In December 1854, Canning agreed to have Lakeman relieved from his post, and he was given instead military assignments on the Crimean front. As the war ended and Austrian troops withdrew, he returned to Bucharest and became the owner of several estates, establishing his main residence in a house next to Enei Church. In June 1857, Stephen Bartlett Lakeman met with Carroll Spence, the American Ambassador to the Ottoman Empire, who was visiting Wallachia. Spence asked Lakeman to mediate between him and Wallachia's Kaymakam, Alexandru II Ghica, after being offended that the latter had failed to receive him upon arrival. Lakeman visited the Kaymakam, who agreed to meet with the diplomatic envoy and apologize for the lack of courtesy.

Around 1864, on temporary return to England, he introduced there species of Wels catfish and tench, both native to the Danube basin.

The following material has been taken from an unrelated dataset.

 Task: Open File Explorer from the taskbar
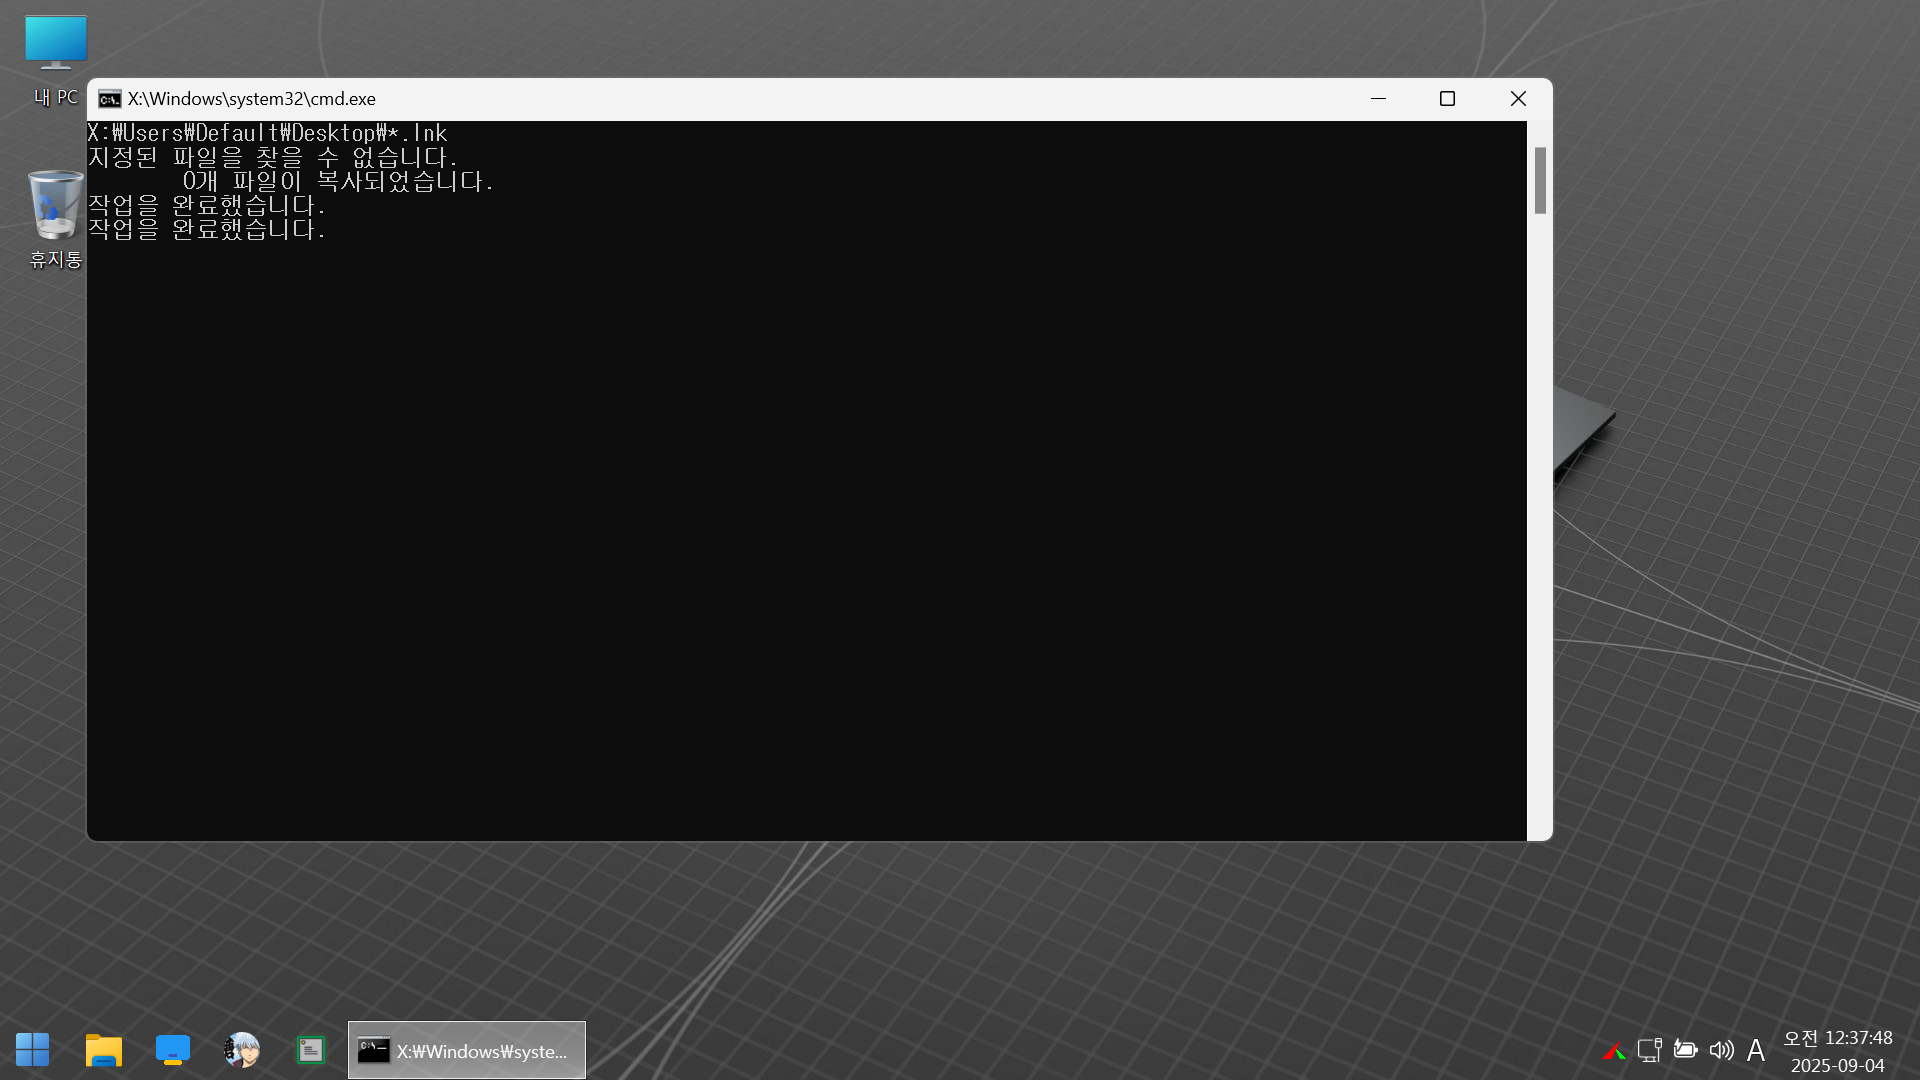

The Lakemans' house, also known to Bucharesters as Mazhar Paşa, remained an important landmark and meeting spot for political figures after the creation of a unified Principality of Romania. Starting in 1875, Stephen Lakeman was a supporter of the radical groupings inside the liberal trend, while his house hosted anti-Conservative meetings which involved, among others, Ion and Dimitrie Brătianu, Ion Ghica, Mihail Kogălniceanu, Dimitrie Sturdza, C. A. Rosetti, Alexandru G. Golescu, and Nicolae Fleva. Negotiations between the moderate and radical faction resulted in the creation of the National Liberal Party, sealed by the so-called Coalition of Mazhar Paşa on 24 May 1875.

Shortly after the outbreak of the Russo-Turkish War of 1877–1878, he was present in Istanbul, as an unofficial representative of the Ion Brătianu cabinet. As Romania evaluated joining the Russian side in exchange for independence, Lakeman negotiated with Saffet Pasha, the Grand Vizier, arguing that the Bucharest authorities were to adopt neutrality and resist a Russian offensive in exchange for the official recognition of the name "Romania". He also called on the Ottoman Empire to offer assistance in the military effort. Despite the secret character of the proceedings, the Romanian press published allegations that Saffet had agreed to the demands, and that it had made other sizable concessions to the Brătianu government. Nevertheless, the negotiations' only visible outcome was the pledge of Ottoman authorities in Dobruja to aid Romania in the likelihood of an invasion – this offer was ignored by Brătianu, who also opted to reject approaching the Russian side until, in April 1877, Romania declared war on the Ottoman Empire.

According to memoirist James William Ozanne, who was visiting Romania during the period, Lakeman "made no secret of his disgust" in respect to the Russian-Romanian alliance. Following that moment, the pasha withdrew from political life, and returned to his native country. He died in Bucharest, in relative obscurity.

Stephen Lakeman had three children with Maria: two sons, George (whose daughter, Georgeta Lakeman, married the banker Nicolae Chrissoveloni in 1941) and Dan (who settled in Argentina), as well as a daughter, Celia. George Lakeman was naturalized Romanian in 1906.

In his March 2004 address to the University of KwaZulu-Natal, South African President Thabo Mbeki made ample mention of Lakeman's activities in the region. Quoting historian Noel Mostert, he indicated that the British commander had engaged in war crimes and atrocities: Lakeman was reported to have cut the throats of women and children prisoners with a sickle. Additionally, Lakeman himself admitted that he ordered his men to boil the severed heads of Xhosa people "for scientific interest". Volunteers of the Waterkloof unit were described by Lakeman as "brutally cruel […] killing without mercy all that came in their way when engaged in a fight, young as well as old, even braining little children".